Sen. Carol Blood was among those opposing the proposal. She asked Bostelman about his motivation. “Can you tell me the safety or public welfare rationale for such a statute, except to oppose wind energy?” Blood asked.
“This does not oppose wind energy. It does not stop wind energy,” Bostelman insisted.
Other opponents said wind energy projects are bringing much needed income and tax revenues to rural areas. And Sen. John McCollister arguing the state shouldn’t dictate arrangements for cleanup after wind towers are removed. “This bill is a solution without a problem. I think we need to think of it in this way, because it’s absolutely unnecessary and puts landowners under an undue burden and limits their control over their own ground,” McCollister said.
Senators used up the three hours scheduled for debate before reaching a vote. Asked later if he has enough support to get it rescheduled, Bostelman said only “We’ll see.”
Also Tuesday, members of the Appropriations Committee questioned Department of Health and Human Services officials about rising administrative costs for Medicaid expansion.
Sen. Robert Hilkemann questioned the department’s proposal to require new Medicaid patients, and some existing ones, to meet more requirements in order to qualify for dental, vision, and over-the-drug coverage.
Hilkemann cited what he said was other states’ experience imposing additional requirements for services like those, considered optional under Medicaid. “Lo and behold, they’ll do it for about a year or two and then they find out they haven’t saved anything. In fact they’ve cost themselves more money, because they’re not cutting down on the services that people get. They’re just cutting down on who can provide the services,” he said.
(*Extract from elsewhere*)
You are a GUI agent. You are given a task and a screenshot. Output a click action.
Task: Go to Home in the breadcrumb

Hilkemann gave the example of someone needing an emergency root canal going to the emergency room instead of a dentist. HHS Medicaid Director Matthew Van Patton said people would have access to a dentist in an emergency like that. And he defended requiring people to participate in ‘active care and case management’ in order to access dental, vision, and over-the-counter drug coverage.
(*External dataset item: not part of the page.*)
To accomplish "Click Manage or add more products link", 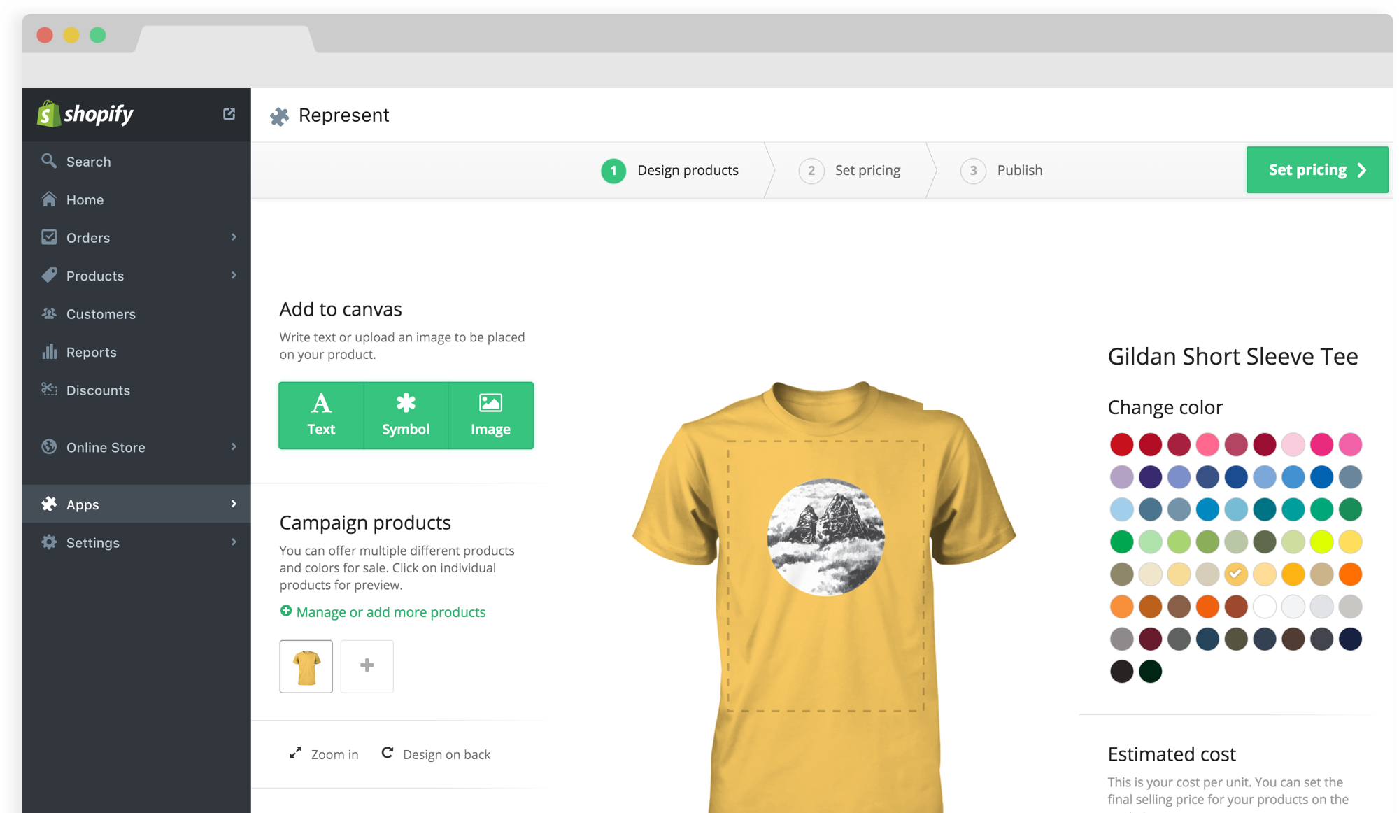I will click(390, 612).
“All you have to do is have a phone call. That ticks the box. You’re in ‘active care and case management’ at that point. They’re asking you basic questions around ‘When was the last time you had a care exchange? When was the last time you visited a dentist? Do you wear glasses?’ You’re getting baseline information so you know how best to help that individual find those access points,” he said.
The state’s proposal is now being considered by the federal government. The plan is to begin providing expanded Medicaid coverage in October of next year.